Tabel 28. Perkembangan Konsumsi CPO Indonesia Tahun 1996–2005

TAHUN KONSUMSI (JUTA TON) JUMLAH PENDUDUK (JUTA) KONSUMSI/KAPITA (KG) 1996 2,53 198.320 12,76 1997 2,84 201.353 14,10 1998 2,83 204.393 13,85 1999 2,90 206.517 14,04 2000 2,93 205.843 14,23 2001 2,86 208.725 13,70 2002 2,93 212.003 13,82 2003 3,17 215.286 14,72 2004 3,36 217.854 15,42 2005 3,57*) 219.142 16,29 Pertumbuhan (%/tahun) 3,90 1,12 2,75

Sumber: ISTA Mielke GmbH (2005) dan Badan Pusat Statitistik (2006), diolah. Keterangan : *) Sementara

Perkembangan harga minyak sawit (CPO) di pasar domestik dan internasional (CIF Rotterdam) sejak tahun 1996 sampai dengan 2005 menunjukkan kecenderungan yang berfluktuasi. Secara umum pergerakan harga minyak sawit domestik searah dengan perkembangan harga minyak sawit di pasar internasional. Walaupun terdapat pengaruh musim, pembentukan harga CPO internasional yang dilakukan melalui mekanisme pasar bebas dan berpusat di Rotterdam sangat ditentukan oleh penawaran dan permintaan CPO internasional, disamping terkait dengan harga minyak nabati lain (minyak kedele) dan pergerakan harga sebelumnya. Harga CPO di Rotterdam ini menjadi rujukan bagi pembentukan harga di pasar domestik (Jakarta dan Medan), termasuk di bursa komoditas.

Dalam kaitan kebijakan, berbagai kebijakan areal dan produksi telah diterapkan oleh pemerintah. Pola-pola lama yang sudah tidak dilanjutkan lagi diantaranya adalah Perusahaan Inti Rakyat (PIR), dan Perkebunan Besar Nasional (PBN). Pengembangan perkebunan saat ini dilakukan melalui penerapan 5 pola, yaitu (1) pola koperasi usaha perkebunan (Pola KUP), (2) pola patungan koperasi sebagai majoritas pemegang saham

dan investor sebagai minoritas pemegang saham (Pola Pat K-I), (3) pola patungan investor sebagai mayoritas pemegang saham dan koperasi sebagai minoritas pemegang saham (Pola Pat I-K), (4) pola built, operated, and transferred (Pola BOT), dan (5) pola bank tabungan negara (Pola BTN).
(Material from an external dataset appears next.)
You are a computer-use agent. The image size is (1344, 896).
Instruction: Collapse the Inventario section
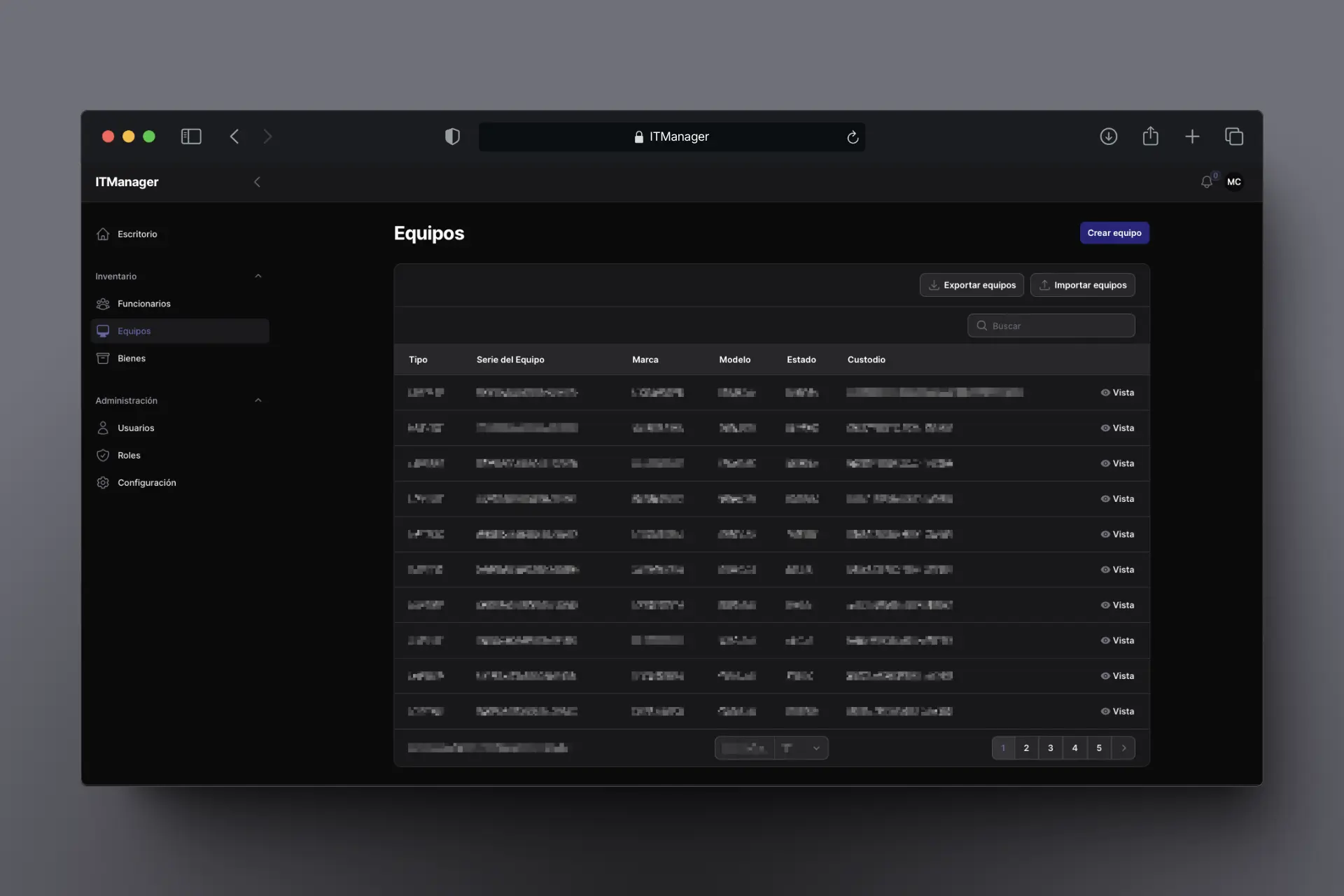[258, 276]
Pola pengembangan perkebunan ini lebih berdimensi pada penerapan nilai keadilan dan sekaligus pula mengutamakan efisiensi, produktivitas, dan peran serta masyarakat dalam satu paket kebijakan. Indonesia juga telah memiliki Undang-undang khusus tentang perkebunan, yaitu UU No. 18 Tahun 2004 disamping aturan perundang-undangan lainnya.

9.2.4. Komoditas Karet

Areal karet Indonesia terluas di dunia, dengan luas areal mencapai sekitar 3,28 juta hektar pada tahun 2005. Perkebunan karet di Indonesia sebagian besar diusahakan oleh perkebunan karet rakyat (85%), dan sisanya merupakan perkebunan besar swasta dan negara. Perkebunan karet rakyat tersebar di 12 propinsi di Indonesia, namun propinsi utama karet rakyat Indonesia adalah Propinsi Sumatera Selatan, Jambi, Riau, Kalimantan Barat, dan Sumatera Utara.
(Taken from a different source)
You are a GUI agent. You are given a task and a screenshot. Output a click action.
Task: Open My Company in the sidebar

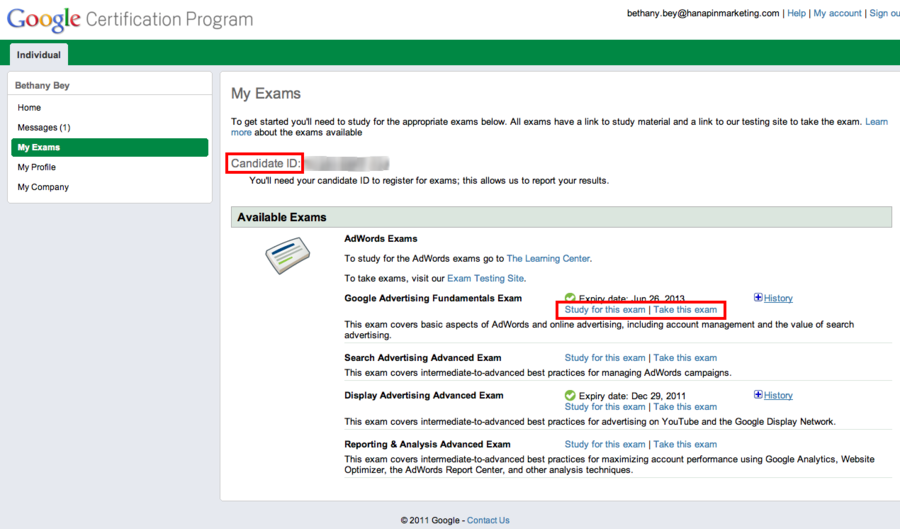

Dari sisi produksi, Indonesia merupakan negara penghasil karet alam terbesar kedua setelah Thailand, dengan produksi sekitar 2,27 juta ton pada tahun 2005. Perkebunan karet rakyat memberikan kontribusi produksi sekitar 81% (1,7 juta ton), sementara produksi perkebunan besar negara dan swasta masing-masing mencapai sekitar 197 ribu ton (9%), dan 208 ribu ton (10%).

Pertumbuhan produksi karet alam Indonesia menunjukkan respon sejalan dengan perkembangan harga karet alam dunia. Pada periode tahun 1982–2000 dimana harga karet alam dunia masih relatif rendah, pertumbuhan produksi karet alam Indonesia rata- rata adalah sekitar 3,8% per tahun. Sementara itu pada periode 2000-2005, dimana harga karet alam dunia telah melonjak cukup tinggi, pertumbuhan produksi karet alam Indonesia meningkat tajam sekitar 8,7% per tahun.

Tabel 29. Luas Areal dan Produksi Karet 1999 – 2004

TAHUN LUAS AREAL

(000 HA) PRODUKSI (000 TON) PRODUKTIVITAS (KG/HA/TH) 2000 3.372 1.501 646 2001 3.345 1.607 686 2002 3.318 1.630 696 2003 3.290 1.792 764 2004 3.262 2.066 839 2005 3.279 2.271 842

Sumber: Direktorat Jenderal Perkebunan, 2006.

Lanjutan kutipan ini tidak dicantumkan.